Chancengleichheit des Babylons in Brüssel
Die Sprachpolitik der EU und die Erweiterung

Autorin: Katinka Gutai

Die EU steht kurz vor der Erweiterung mit zehn neuen Mitgliedstaaten. Diese neuen Länder bringen nicht nur wirtschaftliche Potenziale, wie neue Märkte oder Warenangebote, in die größte supranationale Organisation der Welt mit, sie werden auch diesen Horizont der multikulturellen Vielfalt mit der eigenen Kultur und, als grundlegenden Bestandteil, mit ihrer Sprache erweitern. Diese interessante und vielseitige Mischung von Kulturen, Sprachen sollte schon seit langer Zeit als Ganzes eine "europäische Identität" ergeben.

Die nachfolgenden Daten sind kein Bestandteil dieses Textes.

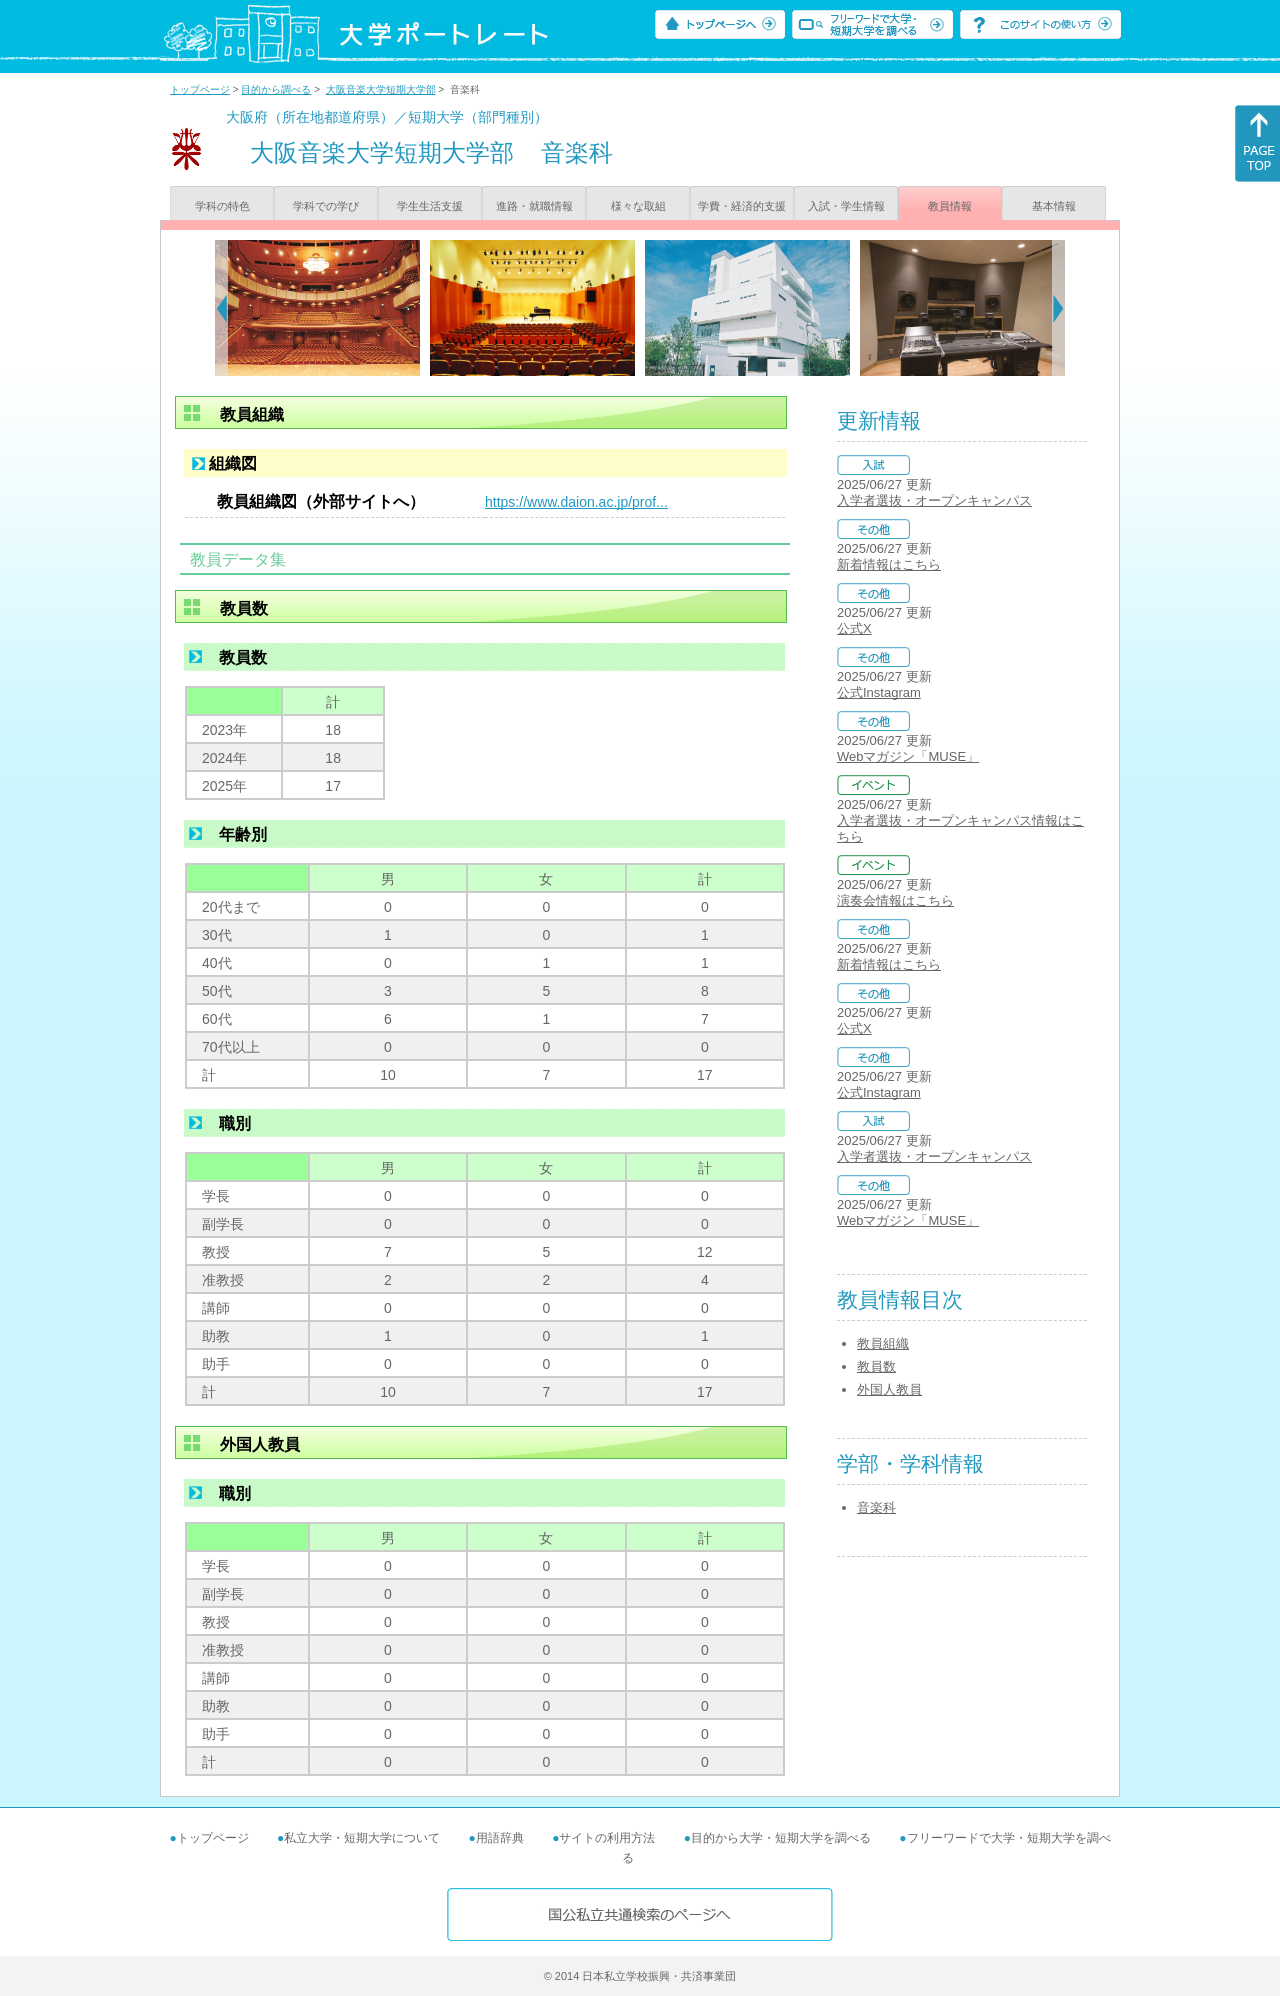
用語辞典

Gleichberechtigung aller Nationalsprachen in der EU
Als die Europäische Gemeinschaft 1958 gegründet wurde, war in den Römischen Verträgen kaum von dem Problem der Sprachenvielfalt die Rede. Ursprünglich ging es ja nur um vier Sprachen (Deutsch, Französisch, Italienisch, Niederländisch), die leicht gemeistert werden konnten. Später konnte man den neuen Kandidaten (Dänemark, Finnland, Österreich, Portugal, Griechenland, Schweden, Spanien, Frankreich) diese Rechte auch nicht vorenthalten. Nur Irland war bereit zugunsten von Englisch auf Irisch zu verzichten. Dieser offiziellen Politik der EU liegt eine Gleichberechtigung aller Nationalsprachen zugrunde. Dieses Recht geht aus einem der wichtigsten Prinzipien der EU, dem Prinzip der Chancengleichheit hervor. Das ist die offizielle Erklärung dafür, warum die Sprachpolitik zu den meist gehüteten Gebieten der Union gehört. Nur der Ministerrat darf einstimmig eine Änderung vornehmen. Andererseits sind die Mitgliedstaaten kleine Egoisten, die sehr ungern auf ihre eigene Autonomie verzichten. Ein anderes Grundprinzip der EU, das Subsidiaritätsprinzip strebt ja nach einer bürgernahen, vereinfachten Form der Verwaltung. Im Sinne dieses Prinzips wäre es äußerst ratsam, das überkomplizierte System von Dolmetschen und Übersetzungen zu vereinfachen. Außer der EU gibt es keine anderen internationalen Organisationen, die aufgrund dieses Prinzips arbeiten würden.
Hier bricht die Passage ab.